Konsentrasi garam dan pH dapat
mempengaruhi tingkat muatan bersih protein permukaan, sehingga variabel
tersebut mengakibatkan perubahan yang kuat dalam berbusa.
Foaming kapasitas yang sama untuk sirip
dan mantel di pH basa. Dengan SDS-PAGE, kami menunjukkan bahwa MHC dan PM
sangat larut pada kondisi basa (Gambar 2) meningkatkan kapasitas berbusa pada
pH basa. Kedua jaringan dapat digunakan untuk tujuan pembentukan busa di produk
makanan. Pada pH asam, kecuali pada pH 6 saat i ¼0.4, protein sirip memiliki
berbusa signifikan lebih baik kapasitas, (Angka 4a dan 4b). Ini adalah
informasi yang berguna ketika kondisi kerja harus asam dan tinggi berbusa
kapasitas yang dibutuhkan.
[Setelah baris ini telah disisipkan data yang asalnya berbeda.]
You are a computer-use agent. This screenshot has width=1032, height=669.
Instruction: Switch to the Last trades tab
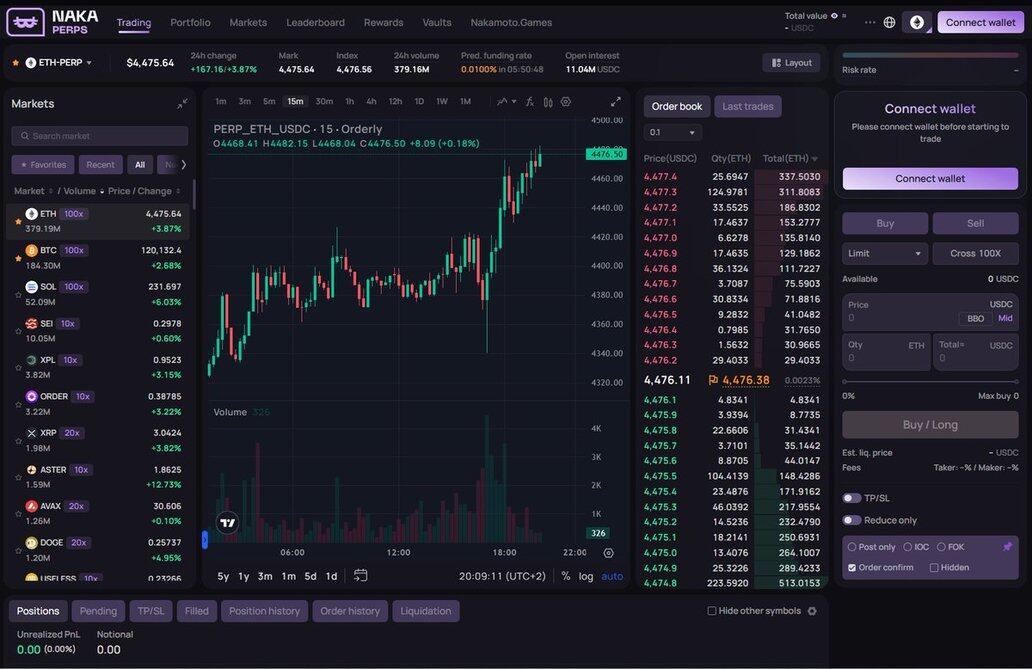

Untuk kondisi alkali yang ekstrim, seperti pH 12,
stabilitas menurun pada semua kekuatan ionik. stabilitas minimum terjadi pada
pH 6 untuk mantel ketika konsentrasi garam adalah 0,2 dan untuk sirip 0.
Tergantung pada pilihan karakteristik produk akhir, kondisi yang meningkatkan
atau mengurangi busa harus dipahami.
KESIMPULAN
Properti kelarutan protein cumi-cumi
adalah penting prasyarat untuk pembentukan busa. Kondisi variable pH dan konsentrasi
garam dalam mantel cumi dan protein sirip disebabkan perubahan protein
permukaan biaya bersih yang mengakibatkan kisaran luas tinggi dan rendah kelarutan
dan sifat berbusa. Gel kekuatan tinggi dapat dibentuk dari mantel cumi atau
otot sirip. Sirip ditampilkan sifat yang mirip atau lebih baik dari mantel di semua
tes. Kami menyimpulkan bahwa: (1) sirip cumi dapat dimasukkan menjadi produk makanan
cumi-based dan (2) sesuai penanganan pasca-capture membantu untuk
mempertahankan berguna sifat protein otot, terutama MHC protein.